しかし、彼の存在はジャルジェ家の人々にとって大きな意味を残したのである。



「ロザリー、これはあなたさえ良ければ私に預けて頂けないかしら。是非大事に取っておきたいのです。オスカルの思い出の品と共に」


「私もそうして頂くのが一番よろしいかと思います」
ロザリーも又、涙を抑えることが出来なかった。


「私があの時、夫の言う事に反対していれば、このような悲劇は起きなかったのではないかと思うのですよ」
夫人は大きくため息をつき、オスカルを男として育てた事を少し悔いているようだった。


「奥様、どうかご自身を責めないで下さいませ。それならば私も自分を責めることがいっぱいあるのです」


「そうね、ロザリー。だけどオスカルを最後まで見守ってくれたアンドレの事を思うと、私はとても不憫に感じて仕方ないのですよ」


夫人の言葉にロザリーは少し考えているようだった。

だが、はっきりと言うべきことは言おうと、自分の思っていたことを切り出した。



「あの二人の事を誰かに話すと、皆がオスカル様の命に合わせてアンドレが亡くなったのではないかと言います。でも、私は逆だと思うのです。最後にオスカル様はアンドレのために何かしてあげることはないかと考えておられました。…だから、アンドレの命に合わせて、オスカル様がご自身の命を精一杯がんばって長らえさせておられたのではないかと、私には思えて仕方がないのです」



「ああ、ロザリー。そうなのかしら、オスカルは本当に…」

夫人は少し気持ちが和らぐような気がした。

オスカルはアンドレを心から愛し、二人はほんの短い間だけでも幸せな時間を持っていたのだろうか。

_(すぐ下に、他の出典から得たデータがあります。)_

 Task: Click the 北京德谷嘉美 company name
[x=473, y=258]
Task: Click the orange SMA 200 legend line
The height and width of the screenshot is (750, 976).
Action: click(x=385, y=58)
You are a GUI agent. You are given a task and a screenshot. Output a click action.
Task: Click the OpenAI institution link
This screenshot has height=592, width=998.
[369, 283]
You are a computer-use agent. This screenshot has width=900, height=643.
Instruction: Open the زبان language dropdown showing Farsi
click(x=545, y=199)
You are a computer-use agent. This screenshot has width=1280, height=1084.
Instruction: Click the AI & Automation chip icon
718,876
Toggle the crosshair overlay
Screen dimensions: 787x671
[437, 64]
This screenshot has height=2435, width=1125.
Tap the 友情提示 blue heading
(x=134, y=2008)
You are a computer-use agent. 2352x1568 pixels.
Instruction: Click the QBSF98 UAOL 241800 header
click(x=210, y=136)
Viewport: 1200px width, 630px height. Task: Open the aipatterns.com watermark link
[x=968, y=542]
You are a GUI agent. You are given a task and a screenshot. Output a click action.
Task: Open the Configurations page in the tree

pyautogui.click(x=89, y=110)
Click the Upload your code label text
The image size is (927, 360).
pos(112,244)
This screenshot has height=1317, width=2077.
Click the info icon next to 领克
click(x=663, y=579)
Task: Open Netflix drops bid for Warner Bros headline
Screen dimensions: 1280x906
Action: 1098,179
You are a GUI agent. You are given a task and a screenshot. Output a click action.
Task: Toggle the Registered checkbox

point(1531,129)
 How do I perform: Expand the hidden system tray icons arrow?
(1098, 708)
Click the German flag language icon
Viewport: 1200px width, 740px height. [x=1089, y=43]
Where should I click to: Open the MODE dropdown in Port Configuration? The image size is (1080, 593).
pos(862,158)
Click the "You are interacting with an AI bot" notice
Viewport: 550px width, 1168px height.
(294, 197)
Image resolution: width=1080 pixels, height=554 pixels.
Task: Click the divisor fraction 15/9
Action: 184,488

「死すら二人を引き裂くことは出来なかったのだと、私は信じています」
ロザリーはそう言って、小雨交じりの空を見上げた。



夏の午後はどんよりと重い雲が空を覆っている。

だが、その雲の上には天の御国があり、亡き人々が幸せに暮らしていると今は信じたい気持ちで、夫人も又、涙に曇る目で空を見上げるのだった。